▶ _EXERCISE_
Pull every line containing "date" from the data.

DATASET CONTENT: Begin

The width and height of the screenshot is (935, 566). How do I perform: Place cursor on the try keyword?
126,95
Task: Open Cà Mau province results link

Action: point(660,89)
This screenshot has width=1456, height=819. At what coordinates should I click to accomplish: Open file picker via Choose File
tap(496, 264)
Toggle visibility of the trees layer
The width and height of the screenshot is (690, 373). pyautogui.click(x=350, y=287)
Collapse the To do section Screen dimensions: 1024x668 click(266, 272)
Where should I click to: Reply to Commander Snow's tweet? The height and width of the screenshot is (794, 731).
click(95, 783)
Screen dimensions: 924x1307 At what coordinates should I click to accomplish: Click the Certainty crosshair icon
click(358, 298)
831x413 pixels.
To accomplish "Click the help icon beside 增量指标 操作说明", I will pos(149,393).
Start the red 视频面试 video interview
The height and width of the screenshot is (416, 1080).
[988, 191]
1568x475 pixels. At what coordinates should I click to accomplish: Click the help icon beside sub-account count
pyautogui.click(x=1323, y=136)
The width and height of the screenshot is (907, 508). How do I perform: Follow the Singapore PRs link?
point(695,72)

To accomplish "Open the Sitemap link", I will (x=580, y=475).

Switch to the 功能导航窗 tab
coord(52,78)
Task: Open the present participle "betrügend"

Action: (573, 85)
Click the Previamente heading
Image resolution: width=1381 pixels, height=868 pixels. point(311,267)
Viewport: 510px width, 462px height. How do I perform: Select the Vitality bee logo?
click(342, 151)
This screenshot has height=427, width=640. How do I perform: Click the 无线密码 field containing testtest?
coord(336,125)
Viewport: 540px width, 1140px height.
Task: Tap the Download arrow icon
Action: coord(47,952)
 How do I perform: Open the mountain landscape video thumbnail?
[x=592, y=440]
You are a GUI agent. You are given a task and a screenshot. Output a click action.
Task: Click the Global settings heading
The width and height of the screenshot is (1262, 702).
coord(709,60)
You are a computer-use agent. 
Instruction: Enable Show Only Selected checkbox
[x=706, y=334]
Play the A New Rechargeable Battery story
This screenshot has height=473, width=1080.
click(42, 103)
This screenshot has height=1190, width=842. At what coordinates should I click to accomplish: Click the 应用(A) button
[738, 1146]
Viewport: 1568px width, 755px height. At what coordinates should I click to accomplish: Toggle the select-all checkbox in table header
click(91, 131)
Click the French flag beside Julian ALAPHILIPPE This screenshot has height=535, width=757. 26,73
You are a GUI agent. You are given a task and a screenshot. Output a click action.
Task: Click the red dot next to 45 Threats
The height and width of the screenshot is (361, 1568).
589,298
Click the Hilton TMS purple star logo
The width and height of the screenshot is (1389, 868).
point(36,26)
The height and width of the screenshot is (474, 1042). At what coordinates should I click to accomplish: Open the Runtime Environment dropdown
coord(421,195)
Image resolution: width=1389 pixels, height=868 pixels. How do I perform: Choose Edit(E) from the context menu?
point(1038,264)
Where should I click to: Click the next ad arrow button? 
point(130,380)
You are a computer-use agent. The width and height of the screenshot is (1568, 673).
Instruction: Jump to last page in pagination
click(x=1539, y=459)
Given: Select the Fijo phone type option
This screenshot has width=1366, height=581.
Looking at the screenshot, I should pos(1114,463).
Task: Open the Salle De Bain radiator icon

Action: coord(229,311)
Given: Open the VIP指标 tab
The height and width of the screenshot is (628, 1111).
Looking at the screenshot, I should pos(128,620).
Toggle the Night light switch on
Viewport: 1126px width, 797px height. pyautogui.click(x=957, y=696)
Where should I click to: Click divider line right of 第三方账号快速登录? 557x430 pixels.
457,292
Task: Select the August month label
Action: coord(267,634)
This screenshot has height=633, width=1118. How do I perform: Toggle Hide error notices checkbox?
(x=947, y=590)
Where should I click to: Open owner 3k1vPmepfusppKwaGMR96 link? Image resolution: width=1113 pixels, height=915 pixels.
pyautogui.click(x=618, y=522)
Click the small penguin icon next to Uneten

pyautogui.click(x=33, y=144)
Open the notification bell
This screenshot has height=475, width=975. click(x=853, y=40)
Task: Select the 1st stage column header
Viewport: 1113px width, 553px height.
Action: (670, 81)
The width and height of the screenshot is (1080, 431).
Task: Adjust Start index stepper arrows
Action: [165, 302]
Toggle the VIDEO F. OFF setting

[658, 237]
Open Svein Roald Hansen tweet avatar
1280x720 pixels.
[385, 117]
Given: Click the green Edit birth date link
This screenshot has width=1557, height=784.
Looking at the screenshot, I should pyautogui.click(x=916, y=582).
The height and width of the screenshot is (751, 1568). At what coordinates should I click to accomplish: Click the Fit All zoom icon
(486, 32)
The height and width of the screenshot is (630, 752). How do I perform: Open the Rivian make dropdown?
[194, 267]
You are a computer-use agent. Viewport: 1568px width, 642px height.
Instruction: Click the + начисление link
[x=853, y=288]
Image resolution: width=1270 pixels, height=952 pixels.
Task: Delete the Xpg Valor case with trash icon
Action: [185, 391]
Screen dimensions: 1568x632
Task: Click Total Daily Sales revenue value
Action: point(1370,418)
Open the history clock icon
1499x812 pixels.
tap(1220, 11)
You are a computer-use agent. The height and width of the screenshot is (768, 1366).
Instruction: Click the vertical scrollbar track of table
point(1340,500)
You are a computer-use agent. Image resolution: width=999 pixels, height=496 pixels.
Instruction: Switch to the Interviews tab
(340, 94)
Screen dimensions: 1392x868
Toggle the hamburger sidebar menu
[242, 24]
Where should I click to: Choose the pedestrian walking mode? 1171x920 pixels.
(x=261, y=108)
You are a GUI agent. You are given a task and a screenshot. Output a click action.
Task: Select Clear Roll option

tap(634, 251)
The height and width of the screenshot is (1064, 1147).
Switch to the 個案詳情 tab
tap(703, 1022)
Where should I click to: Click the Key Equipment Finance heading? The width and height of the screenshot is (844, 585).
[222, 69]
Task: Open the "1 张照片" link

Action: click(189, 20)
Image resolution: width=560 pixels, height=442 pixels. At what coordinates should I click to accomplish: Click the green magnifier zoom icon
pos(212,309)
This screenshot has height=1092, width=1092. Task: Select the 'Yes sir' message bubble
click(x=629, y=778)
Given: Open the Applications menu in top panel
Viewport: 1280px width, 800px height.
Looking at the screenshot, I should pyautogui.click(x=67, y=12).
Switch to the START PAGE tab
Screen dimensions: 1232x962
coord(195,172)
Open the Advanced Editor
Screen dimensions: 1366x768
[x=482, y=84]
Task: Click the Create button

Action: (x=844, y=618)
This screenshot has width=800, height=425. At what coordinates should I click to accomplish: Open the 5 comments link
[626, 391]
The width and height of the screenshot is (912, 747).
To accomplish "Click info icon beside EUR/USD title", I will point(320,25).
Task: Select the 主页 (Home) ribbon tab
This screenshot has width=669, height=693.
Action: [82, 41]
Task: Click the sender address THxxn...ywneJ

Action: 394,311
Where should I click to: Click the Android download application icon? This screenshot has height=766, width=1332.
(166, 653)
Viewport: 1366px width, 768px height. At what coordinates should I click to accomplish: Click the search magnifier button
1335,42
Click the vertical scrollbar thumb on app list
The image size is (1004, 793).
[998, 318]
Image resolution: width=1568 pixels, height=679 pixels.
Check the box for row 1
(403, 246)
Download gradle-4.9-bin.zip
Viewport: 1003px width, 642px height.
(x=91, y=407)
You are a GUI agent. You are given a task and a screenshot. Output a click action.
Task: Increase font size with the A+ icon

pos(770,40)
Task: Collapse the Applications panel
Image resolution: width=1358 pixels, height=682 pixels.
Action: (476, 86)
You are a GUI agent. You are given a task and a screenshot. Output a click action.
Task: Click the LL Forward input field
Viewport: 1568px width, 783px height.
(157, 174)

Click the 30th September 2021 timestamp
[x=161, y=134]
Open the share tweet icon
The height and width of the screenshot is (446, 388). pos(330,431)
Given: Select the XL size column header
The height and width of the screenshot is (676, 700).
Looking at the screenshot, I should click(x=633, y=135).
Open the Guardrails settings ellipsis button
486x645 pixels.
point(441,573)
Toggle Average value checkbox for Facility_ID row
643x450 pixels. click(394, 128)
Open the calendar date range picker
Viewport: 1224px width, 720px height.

DATASET CONTENT: End

▶ _OUTPUT_
Given: Click the green Edit birth date link
Open the calendar date range picker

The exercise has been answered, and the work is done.